The consequences of challenging power structures extend beyond individual cases, potentially triggering coordinated backlash against activists and truth-tellers. Institutional players might deploy certified experts to dispute claims, initiate retaliatory investigations, or leverage media connections to reshape public narratives. This pattern demonstrates how transparency alone proves insufficient against entrenched power systems—without corresponding shifts in institutional accountability and access to justice mechanisms, informational equality remains an unattainable ideal.

The fundamental problem of unequal power distribution explains why true transparency remains difficult to achieve, and why those with influence consistently face softer consequences than ordinary people would for identical actions. This systemic leniency acts as both a symptom and reinforcement of entrenched privilege, creating self-sustaining cycles where authority figures face minimal accountability. Society’s built-in safeguards against power abuses crumble when applied to the wealthy and connected, as evidenced by luxury rehab centres replacing prison sentences for white-collar crimes or confidential settlements hiding corporate environmental damage.

This issue worsens when considering how constant exposure to elite misconduct has numbed public reactions through sheer repetition. Daily headlines about politicians manipulating expenses, corporations avoiding taxes through legal loopholes, celebrities evading assault charges via expensive legal teams, or law enforcement using excessive force now barely raise eyebrows. This normalisation transforms shocking violations into background noise, quietly shifting societal expectations about acceptable behaviour.

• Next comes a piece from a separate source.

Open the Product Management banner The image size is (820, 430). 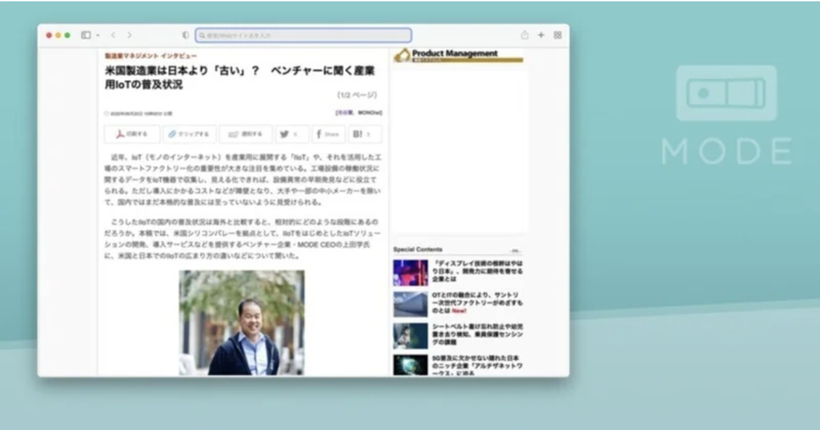point(458,56)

Widespread desensitisation benefits power structures by maintaining public inertia—if scandals become predictable seasonal events like budget deficits or celebrity divorces, they lose their capacity to spark meaningful outrage or reform.

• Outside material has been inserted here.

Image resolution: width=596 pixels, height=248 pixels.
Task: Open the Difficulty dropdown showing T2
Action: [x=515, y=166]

The most damaging abuses often avoid public exposure entirely because surveillance access flows upward through power hierarchies. Ordinary people can’t monitor corporate boardrooms where pollution cover-ups get approved, political backrooms where lobbying deals get struck, or private estates where assaults might occur—spaces shielded by wealth, security systems, and legal barriers. Meanwhile, authorities freely scrutinise civilian lives through CCTV networks, financial records, and digital footprint tracking. This one-sided visibility enables power structures to monitor dissent while operating in shadows, creating information asymmetry that perpetuates imbalance. Without reciprocal oversight mechanisms, the very concept of accountability becomes distorted—applying vigorously to subway fare evaders but barely touching embezzlement executives, prioritising the surveillance of protest crowds over monitoring closed-door policy manipulations.